Speaking of all things psychedelic, the movie came on the back of the Summer of love and the explosion of counter-culture ideals such as free love and drug taking. There are several scenes of drug taking in the movie and unusually all of them feature the real substances. If someone ‘smokes a joint’ they really smoke a joint. If they ‘drop acid’ they really drop acid. This might have just been because the cast and crew were already doing so off camera but the impact is that the performances seem real (because they are) and it also helps to break down censorship barriers. Just think that nine years earlier Hitchcock was battling the censors in order to be allowed to show a toilet being flushed in Psycho and here are Fonda and Hopper, tripping their nuts on acid. It goes to show the huge shift in taste and censorship over the decade. The psychedelic nature of the shooting and visuals comes to a head during an incredible scene late on in a graveyard. Its avant-garde style and visionary filming took me a while to get on board with but when I went with it, it blew me away. The performances during this scene in particular are outstanding with Peter Fonda allowing himself to go deeper into personal tragedy for the role that many actors have before or since.  

Fonda is excellent throughout, playing the calmer, easier going of the two leads. His level head and see what happens attitude is nicely off-set by Hopper’s edgier, more chaotic personality. Alongside the terrific central performances (no one says “man” quite like Dennis Hopper), Jack Nicholson delivers a now trademark off-kilter performance. He comes and goes like a flash but leaves a huge imprint on the movie. The hicks from the small town in Louisiana are also excellent though not actors at all. Hopper sent a location scout ahead of production to find the town and local actors but when the production arrived, Hopper decided to use the real locals who were more than happy to spew bile and hatred in the direction of the long haired, easy riders. The scene set inside the cafĂ© of the one horse town is deeply uncomfortable and made more so given that it’s pretty much real.
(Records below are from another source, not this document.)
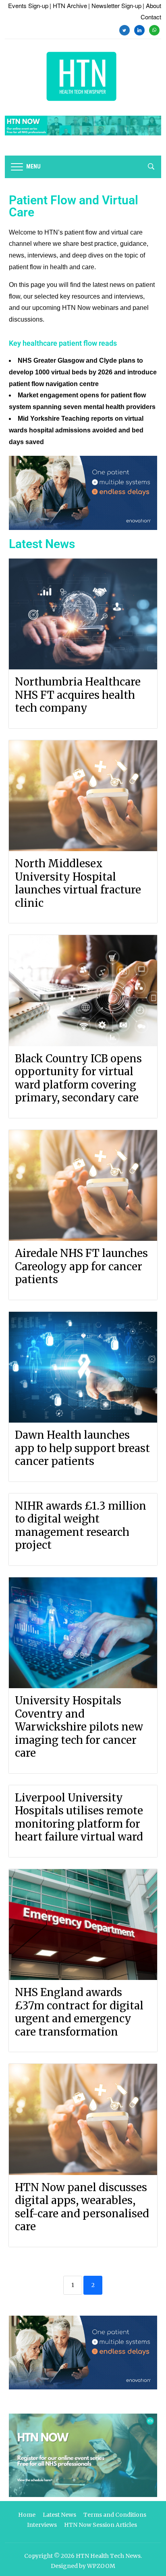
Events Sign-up (28, 5)
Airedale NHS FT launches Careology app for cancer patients (81, 1266)
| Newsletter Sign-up (114, 5)
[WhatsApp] (154, 29)
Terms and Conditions (114, 2514)
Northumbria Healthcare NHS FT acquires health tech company (78, 695)
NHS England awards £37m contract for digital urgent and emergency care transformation (79, 2012)
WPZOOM (101, 2566)
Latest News (59, 2514)
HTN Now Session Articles (100, 2524)
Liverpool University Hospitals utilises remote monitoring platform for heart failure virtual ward (79, 1817)
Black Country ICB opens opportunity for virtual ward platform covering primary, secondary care (78, 1078)
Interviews (42, 2524)
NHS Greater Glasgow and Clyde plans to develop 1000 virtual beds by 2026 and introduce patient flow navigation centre (83, 372)
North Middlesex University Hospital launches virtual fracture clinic (78, 883)
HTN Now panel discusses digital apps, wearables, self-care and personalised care (82, 2207)
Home (26, 2514)
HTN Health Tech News (108, 2555)
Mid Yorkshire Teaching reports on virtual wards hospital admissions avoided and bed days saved (76, 430)
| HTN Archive (68, 5)
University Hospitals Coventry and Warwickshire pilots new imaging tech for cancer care (79, 1727)
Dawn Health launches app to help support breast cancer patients (82, 1448)
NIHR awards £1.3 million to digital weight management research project (80, 1525)
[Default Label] (139, 29)
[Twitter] (124, 29)
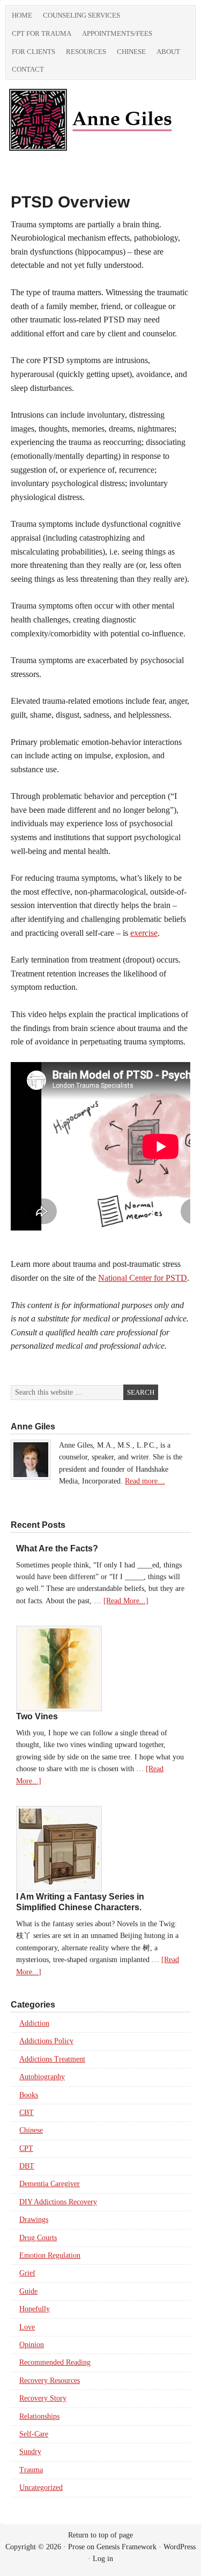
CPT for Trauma (41, 33)
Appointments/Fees (117, 33)
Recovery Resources (49, 2381)
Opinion (31, 2345)
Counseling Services (81, 15)
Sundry (30, 2452)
The film’s soundtrack is something that is worthy of note. Featuring the likes of Bob Dylan, Jimi Hendrix and famously Steppenwolf’s Born to be Wild, it was one of the first movies to opt for existing songs rather than a film score. The music was chosen mainly from the record collections of those involved with the production and fits the narrative and visuals perfectly. Indeed when Crosby, Stills & Nash viewed a rough cut they opted not to compose a score, as had been agreed, as they felt unable to improve on the existing music.

I first got into film through the early movies of Martin Scorsese and this film reminded me very much of Mean Streets in particular. Both share a fast paced, expertly avant-garde approach to film making. Both are innovative and come from a place close to the film maker’s hearts. Both also showed mainstream Hollywood what could be done by a visionary film maker on a small budget and helped to spur the New Hollywood era of film making that was responsible for producing masterpieces such as The Graduate, 2001: A Space Odyssey, Midnight Cowboy, The Godfather, Serpico, Chinatown, Rocky and countless others. Easy Rider came right at the beginning of this era and showed what was possible given the right people and ideas. It features tremendous film craft, interesting creative decisions and a shocking ending that I hadn’t predicted. I’m annoyed that it took me twenty-seven years to watch it but I’m so glad that I finally have.